= Emily Frances =

American journalist

Emily Frances is a former news entertainment anchor for WPIX in New York City. Currently, she is hosting the show "TRENDING" on the International Israeli channel, i24 News.

==Early life==
Frances was born in Malibu, California. She lived in Ecuador and France as part of a student exchange program while in high school. Frances studied at the University of Pennsylvania where she majored in communications and minored in marketing. During summer breaks, she interned in the news department of KABC-TV. She spent her junior year of college abroad in Spain, and while living in Madrid, worked at the local television station Canal Plus.

==Career==
After graduating from the University of Pennsylvania with a degree in communications and a minor in marketing from the Wharton School of Business, she joined the staff at CNN in Atlanta as a production assistant, and covered the Republican National Convention.

Frances spent almost two years at CNN before moving back to Los Angeles to join Univision's KMEX-TV, a Spanish-language TV station, an assignment editor and producer. At age 23, she won an Associated Press Award for producing a five-part series on immigration and the Mexico–United States border for KMEX-TV. She was also nominated for an Emmy Award for this series. After leaving Univision, she joined Extra—The Entertainment Magazine as a producer, where she helped to launch the syndicated program. The following year she joined A Current Affair, a syndicated news magazine, where she produced feature stories and a daily entertainment news segment for anchor Nancy O'Dell. She began to work for KVBC-TV, the NBC station in Las Vegas, where she was hired as an on-air reporter.

Later that year she moved to Tucson, Arizona, as a lead reporter at KOLD-TV the CBS station. In 1999, she moved to New York to join WCBS-TV Channel 2. She left WCBS-TV in 2000 to join WPIX as a newsanchor, via "The WB 11 Morning News" program, as a reporter. In 2002, she was named the Entertainment Anchor for the WPIX Morning News. Each February, she hosts a national, live two-hour Oscar red carpet show, "Live From the Academy Awards" which won a Telly Award in 2004. In 2004, she won an Emmy for Best On-Camera Achievement: Entertainment Reporting. That same year, she was nominated for an Emmy Award for Entertainment Producing and Hosting. In 2005, "The WB 11 Morning News" team was awarded an Emmy for Best Morning News Program. She continued anchoring for WPIX, into the current The CW era (2006 -), until she left for i24 News in 2013.
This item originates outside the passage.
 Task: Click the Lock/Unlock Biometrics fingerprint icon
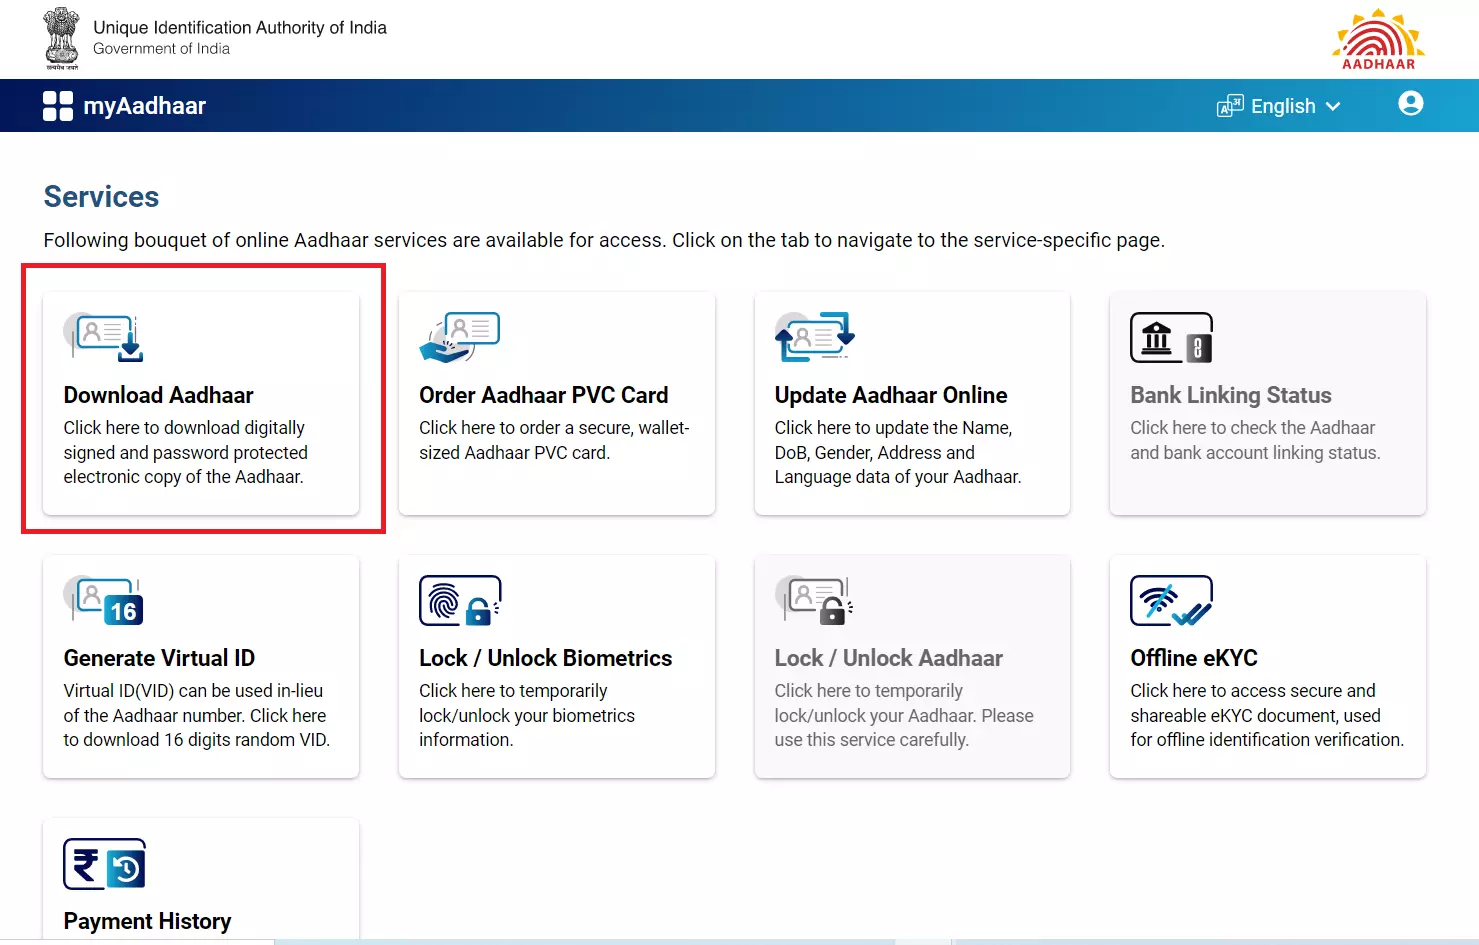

She has appeared in feature films and television. She has starred as a reporter in Maid in Manhattan. She played a reporter in two other films, Searching for Bobby D and The Narrow Gate. She appeared as herself (an entertainment reporter) on the July 25, 2006 episode of the now defunct soap opera All My Children.

==List of awards==
- 2005 Emmy Award, Best Morning News Program, The WB11 Morning News
- 2004 Emmy Award, Best On-Camera Achievement: Entertainment Reporting
- 2004 Telly Awards, "Live from the Academy Awards"
- 1994 Los Angeles Associated Press Broadcasters Award, Best Investigative Mini Documentary (KMEX-TV)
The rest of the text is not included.